The estimated number of above-average “excess deaths” in Puerto Rico attributed to Hurricane Maria (Sept 20, 2017) is a difficult figure to estimate objectively. Puerto Rico’s official figure of 64 deaths by December 9, 2017 (which the President remembered) counted only those deaths directly attributed to the storm and confirmed by medical examiners. Most of the direct deaths from Katrina were from drowning – which is much easier to attribute to the storm than many other causes of death. Studies of Puerto Rican deaths from Maria aspire to account for a wide range of indirect effects that are presumed (not proven) to be consequences of the storm such as suicides and heart attacks, infectious diseases, and damage to electricity and therefore to dialysis and respirator equipment.

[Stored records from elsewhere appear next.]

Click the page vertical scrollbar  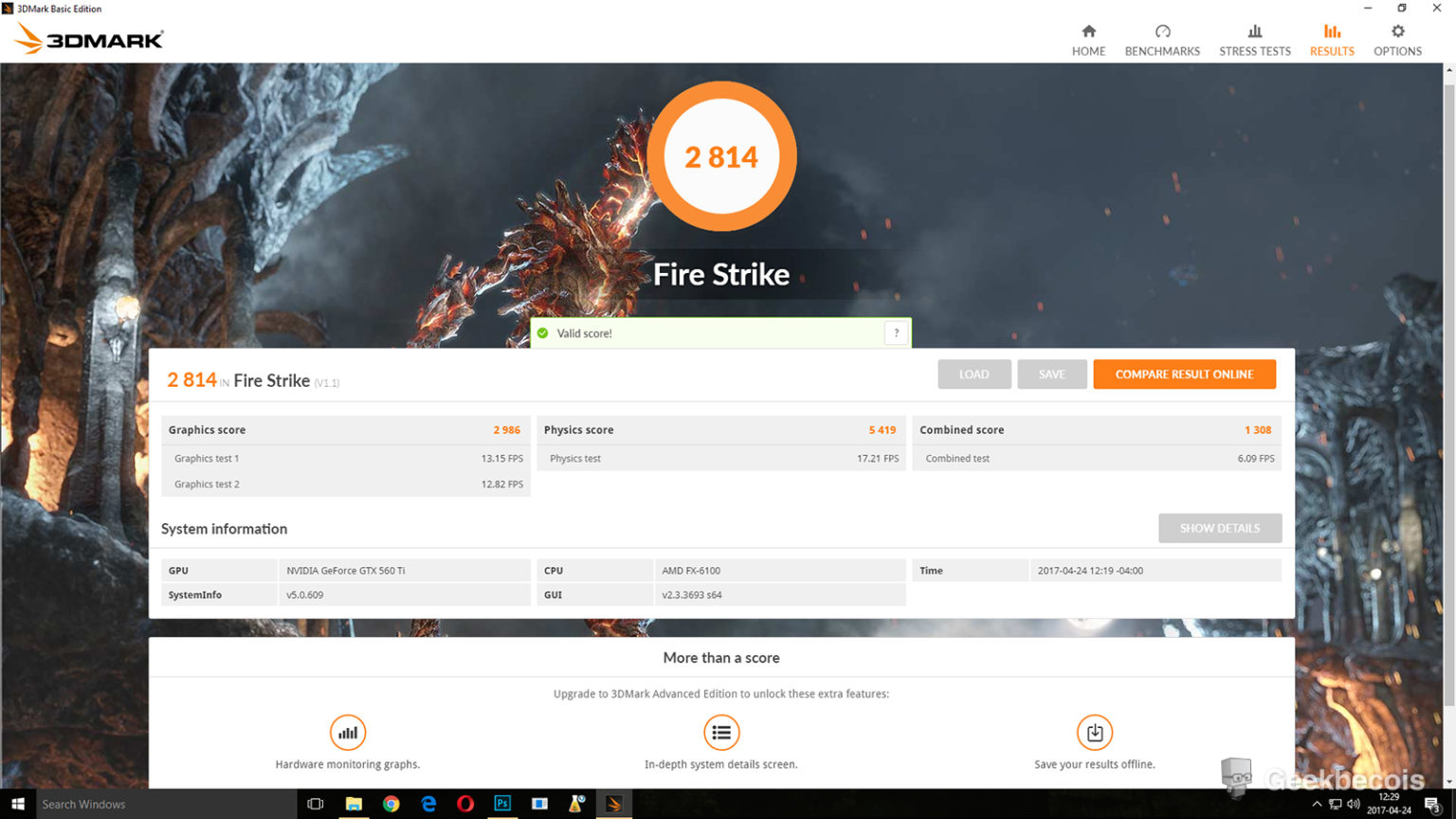(x=1448, y=379)
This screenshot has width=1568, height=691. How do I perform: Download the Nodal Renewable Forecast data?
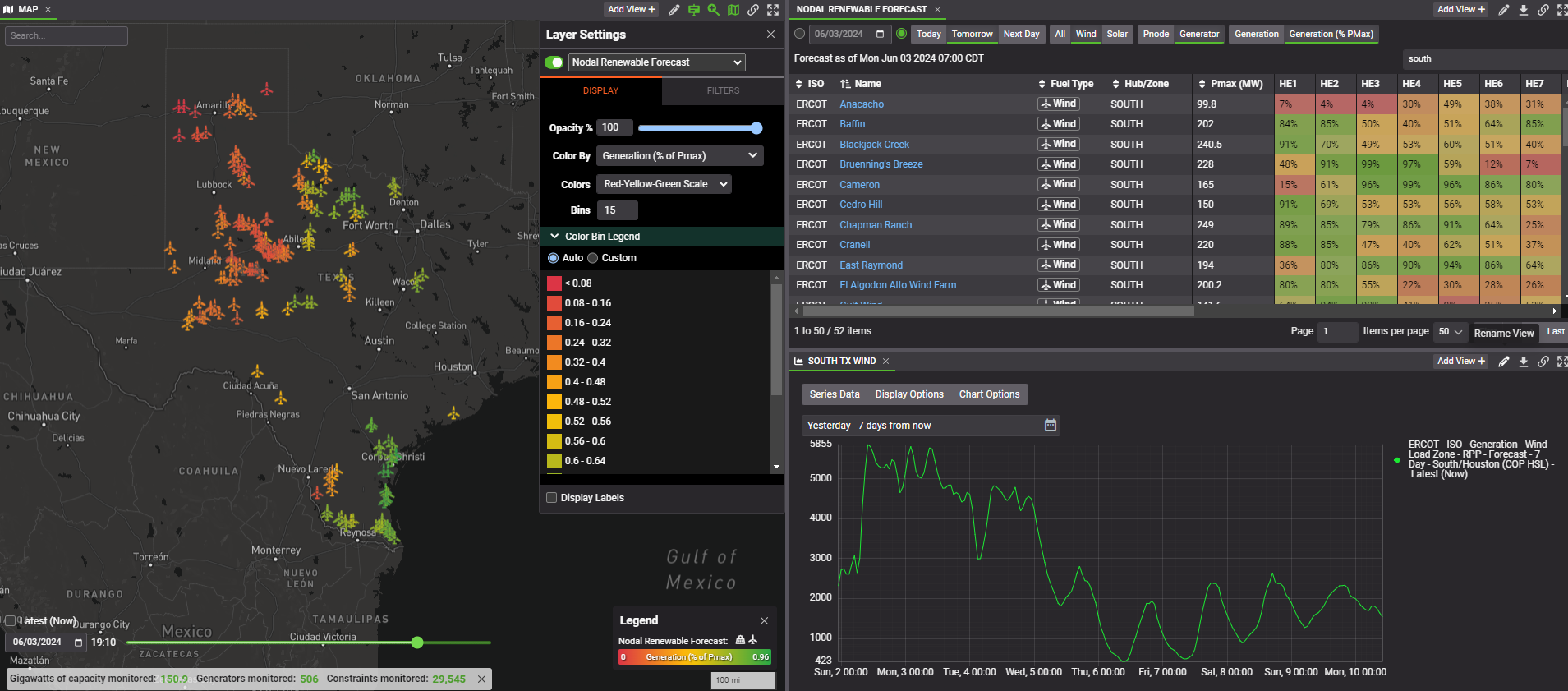pyautogui.click(x=1524, y=10)
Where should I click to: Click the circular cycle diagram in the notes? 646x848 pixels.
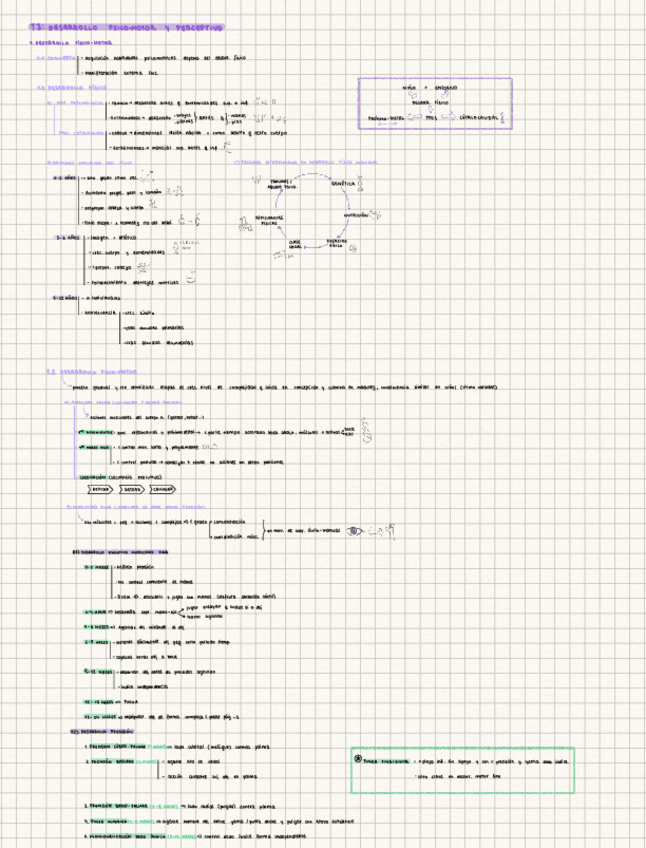pyautogui.click(x=311, y=210)
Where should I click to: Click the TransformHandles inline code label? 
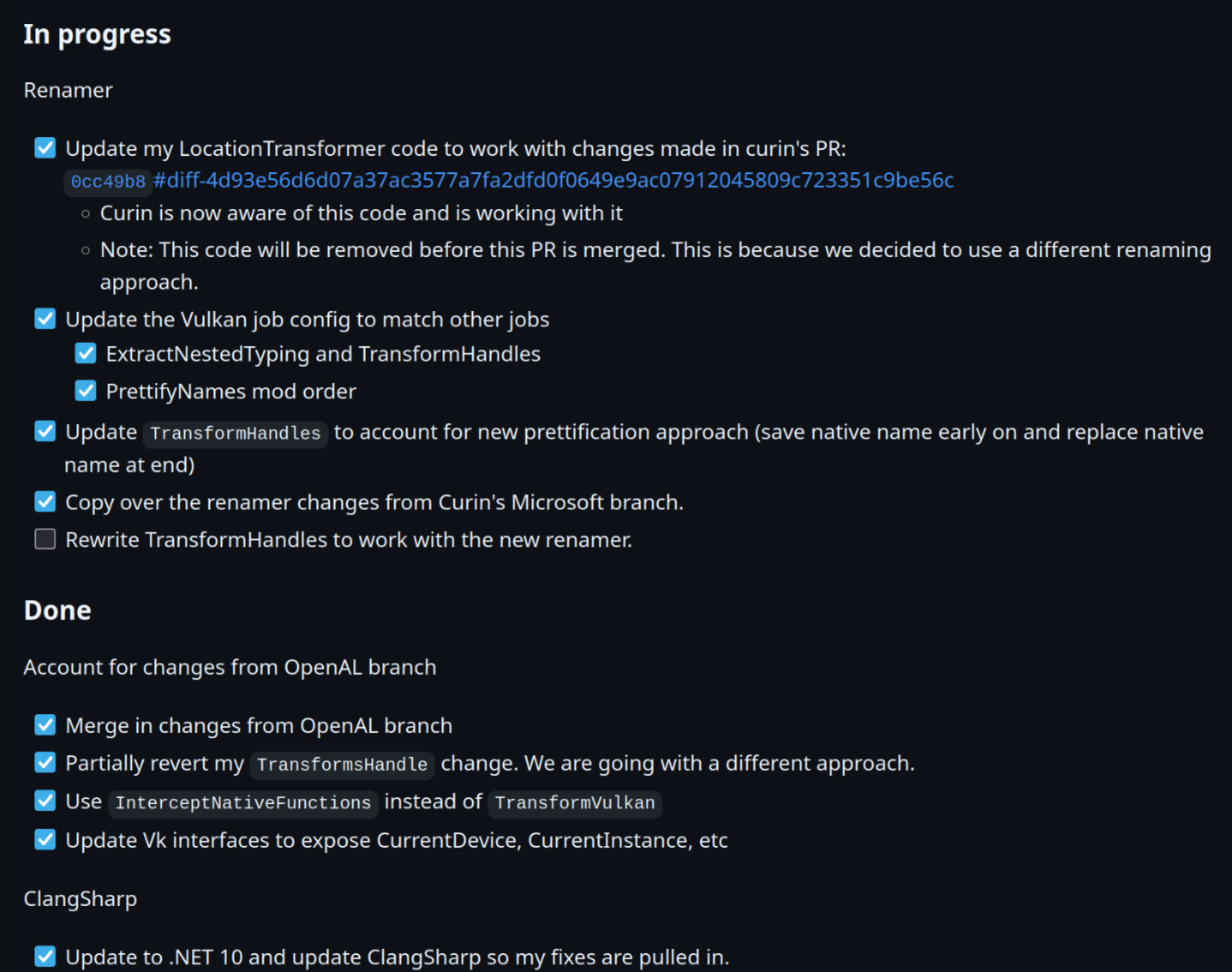236,433
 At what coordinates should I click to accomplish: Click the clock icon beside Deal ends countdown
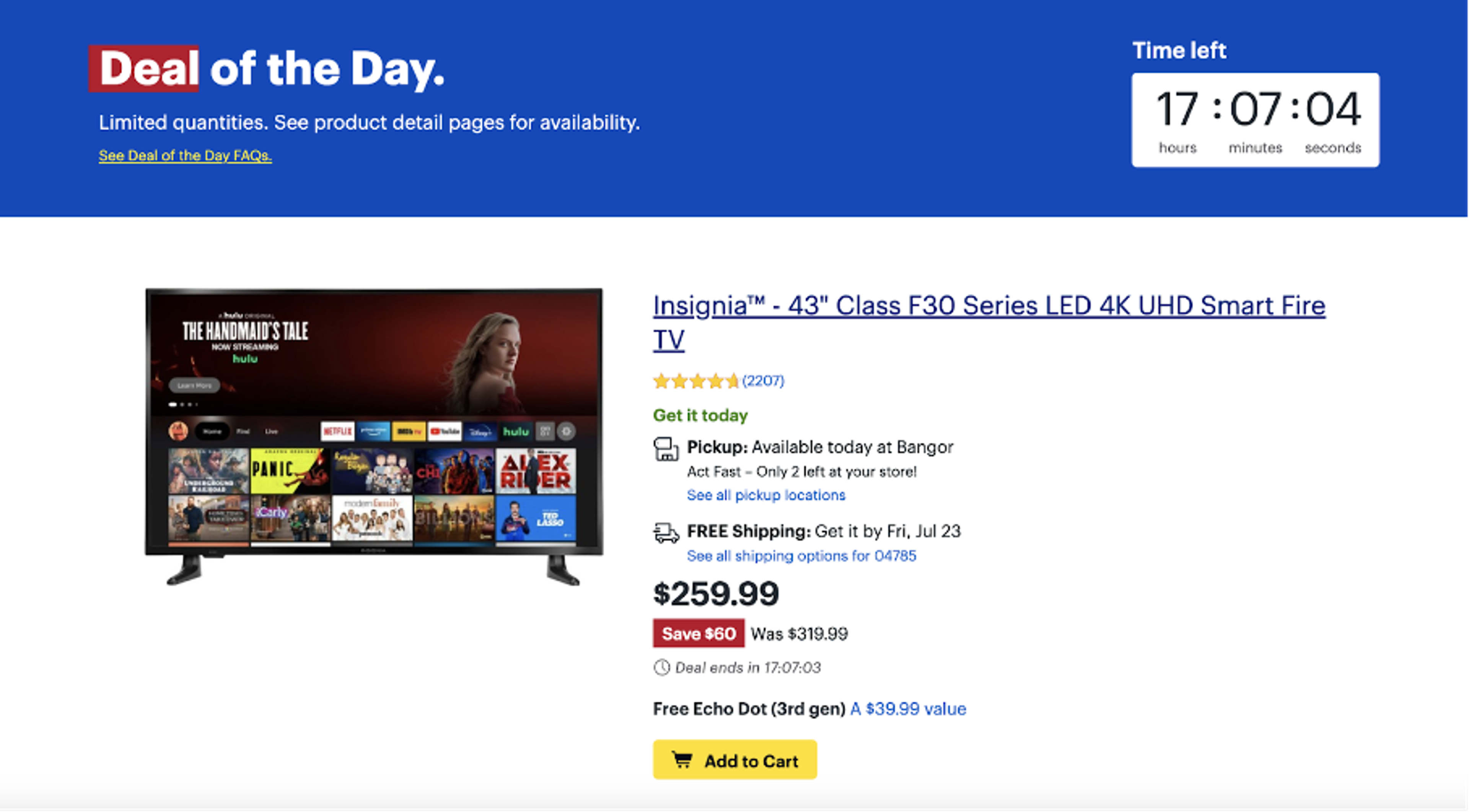pos(661,668)
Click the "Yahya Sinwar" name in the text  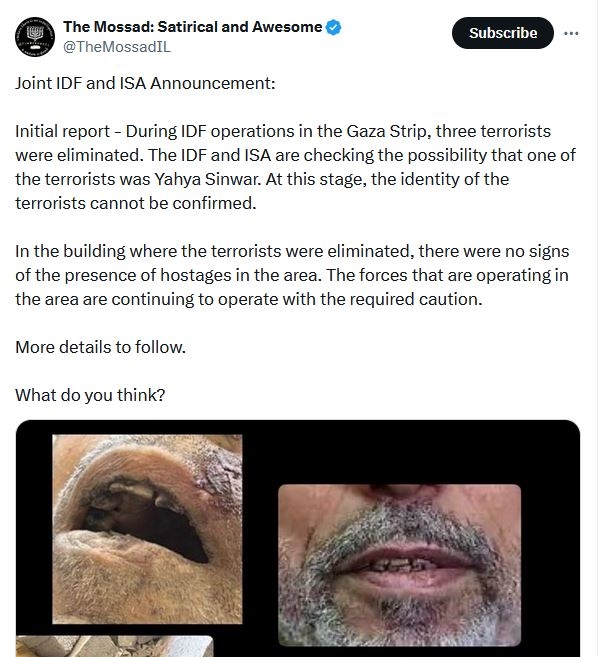click(207, 179)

Among at least eight major studies of direct and indirect effects on mortality attributed to Maria, two outliers stand out as being 3-5 times larger than the others, which all cluster around 1000. The first big number was from Harvard. On September 13, Time said, “Harvard’s report, which was based on systematic household surveys throughout Puerto Rico, reached an estimate of 4,645 storm-related deaths between September and December 2017, many as a result of ‘delayed or interrupted health care.’” Nonsense. The Harvard study extrapolated from only 15 deaths reported in a survey of 3299 households to estimate that “between 793 and 8498 people died … up to the end of 2017.” By adding 793 and 8498 and dividing the result by 2, Time and others came up with a totally meaningless “average” which were widely reported with predictable sensationalism: “The hurricane that struck Puerto Rico in September was responsible for more deaths than the Sept. 11 attacks and Hurricane Katrina combined,” exclaimed The Daily Beast.” In reality, these “estimates of death from people who were interviewed” are little better than an opinion poll, and finding 15 deaths out of a sample of 3299 can’t plausibly be multiplied into 4645 for the whole island.
The latest sensational estimate of 2,975 excess deaths over six months is from an August 28 report from the Milken Institute School of Public Health at George Washington University (GWU) commissioned by the Government of Puerto Rico. The study mentions two “scenarios” (census and displacement) yet only publicized the one with the biggest number: “Total excess mortality post-hurricane using the migration displacement scenario is estimated to be 2,975 (2,658-3,290) for the total study period of September 2017 through February 2018.”
The 2,975 estimate only applies to the “displacement scenario.” That is, the study “estimates cumulative excess net migration from Puerto Rico in the months from September 2017 through February 2018 and subtracts this from the census population estimates in these months.” The population fell by about 8%, mainly due to migration rather than death, so the fact that there were more deaths than average after the hurricane means the death rate (deaths per thousand) rose more than the unadjusted statistics would suggest because the population is smaller. But this issue is the number of deaths, not the death rate, and displacement (migration) did not make that number any higher than half a dozen other studies found (about 1000) much less three times higher.